City Rejects Civil Grand Jury Report in Response Letter

Imperial Beach Gag Order San Diego County Civil Grand JuryPublished Aug. 21, 2013 by Imperial Beach Patch.

The city of Imperial Beach will vote Wednesday whether to approve an official response to a series of critical findings made in a report by the San Diego County Civil Grand Jury following an audit conducted within the last year.

The report criticized city, redevelopment agency and redevelopment agency successor agency spending and accounting practices and concluded that the city “needs to take strong action to get their financial house in order.”

The city called 20 of 21 facts or findings addressed in the 15­page response to the report inaccurate, misleading or incorrect.

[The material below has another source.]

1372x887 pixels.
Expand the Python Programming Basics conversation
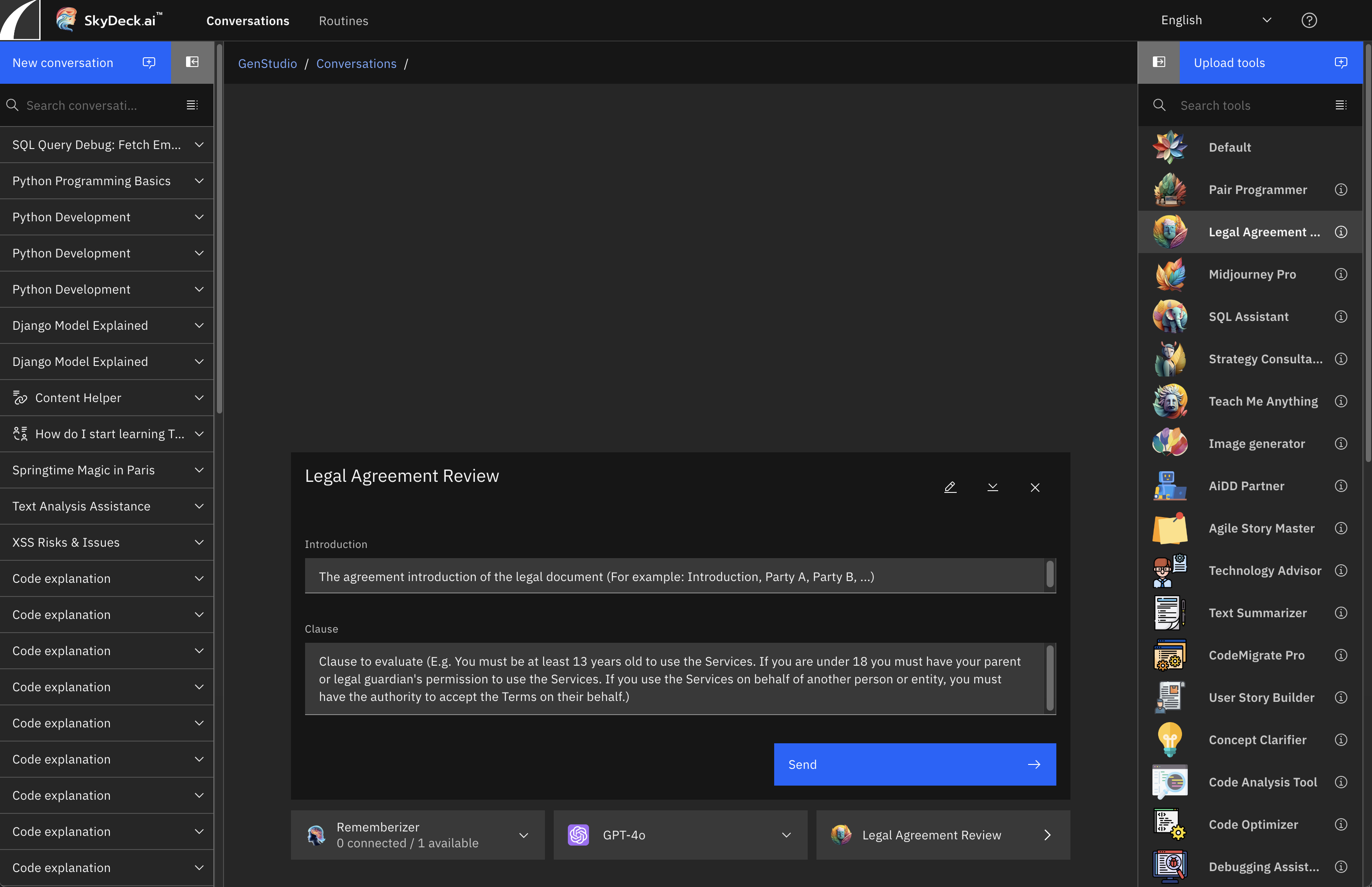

The Imperial Beach City Council, Mayor Jim Janney and City Manager are required by state law to issue an official response to San Diego County Superior Court Presiding Judge Robert Trentacosta by Aug. 26.

Instead the city issued a single letter on the behalf of all three parties.

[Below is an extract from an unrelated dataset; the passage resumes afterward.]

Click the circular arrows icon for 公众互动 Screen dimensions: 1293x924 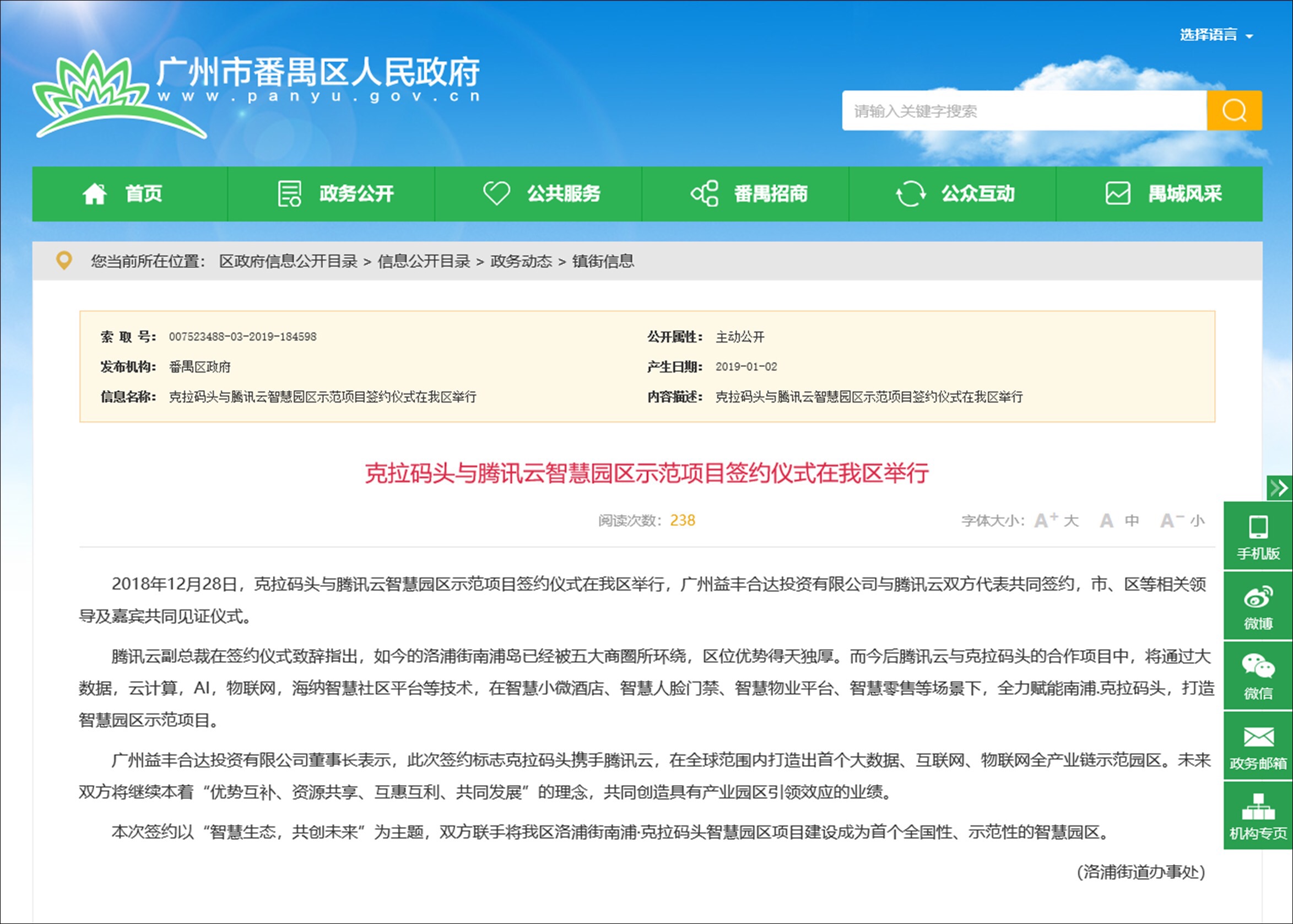click(911, 193)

The report titled “Imperial Beach Finances – A City Under Stress” was released May 28. The audit was carried out by San Diego County accounting staff for the civil grand jury and stated that the city and redevelopment agency kept inaccurate legal services records and made several other mistakes in its accounting.

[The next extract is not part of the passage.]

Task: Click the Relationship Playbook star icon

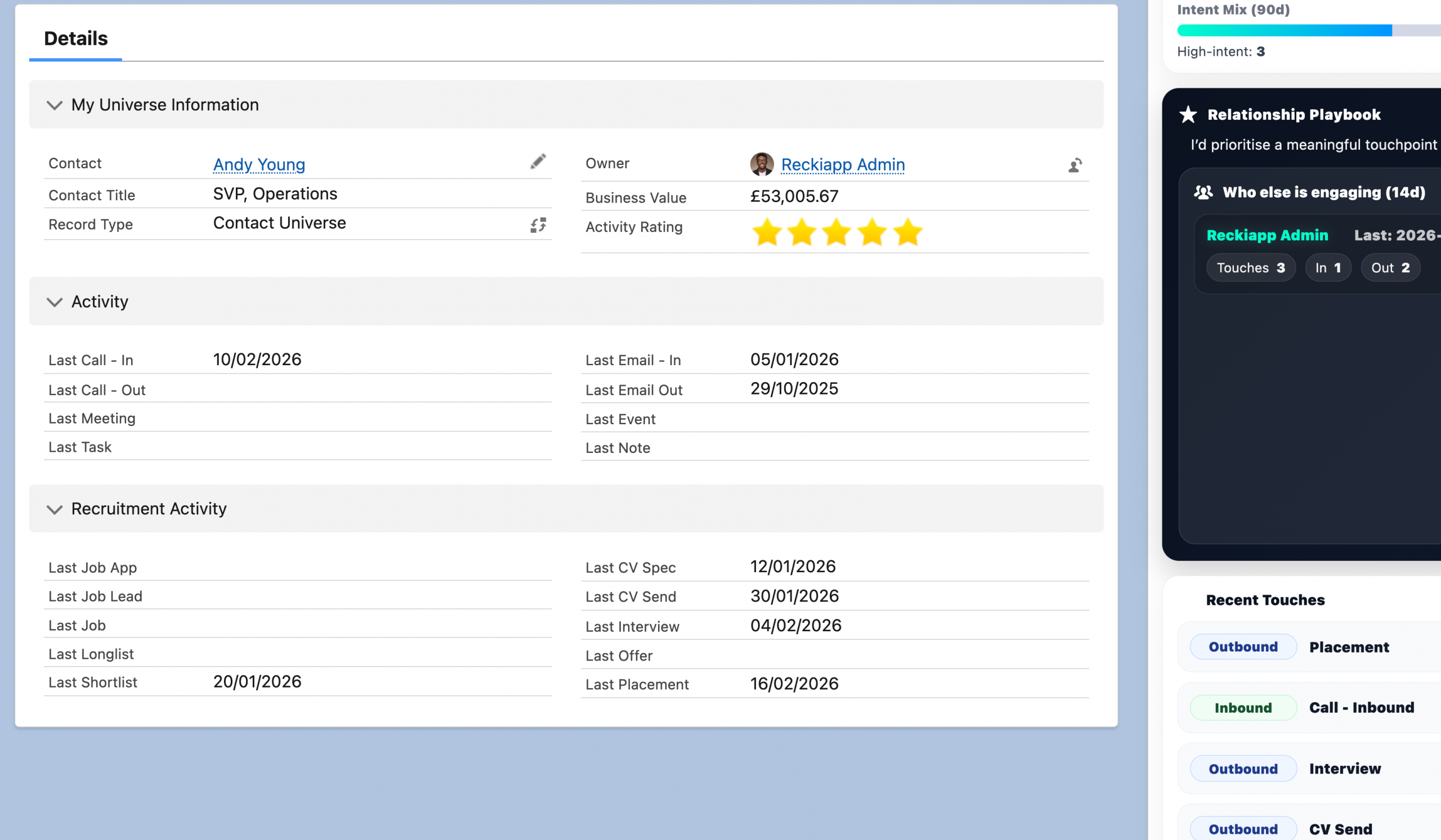Action: (1188, 115)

Among statements labeled facts by the grand jury that the city disagrees with:

The city continues to be dependent on redevelopment agency tax increments for a substantial amount of its operating budget.

Legal services were not properly recorded.

Redevelopment expenses were understated $1.7 million in fiscal year 2010­11. Shared labor costs that allowed redevelopment funds to pay part of city salaries were inadequately accounted for and incorrectly reported.

The only fact or finding Janney in part agreed with is that the city’s redevelopment agency accounting procedures were flawed, noting that “there is always room for improvement.”

“The city partially agrees with this finding, although the city object to the use of the word ‘flawed’ which may have an unnecessarily harsh connotation not applicable to immaterial misstatements,” the letter stated.

Several of the report’s recommendations have already been implemented, the letter stated. The city does not intend to follow a recommendation that it study the amount of time spent on redevelopment activity versus city activity.

The city also does not intend to follow a recommendation that it change how it classifies legal costs between the city and redevelopment activity, calling the step “unwarranted.”

In April, in what is thought to be one of the first actions of its kind in San Diego, the city filed a temporary restraining order against the grand jury in April to block their ability to use specific records related to the city’s legal fees.

A Superior Court judge sided with the grand jury and lifted the restraining order at a court hearing month later.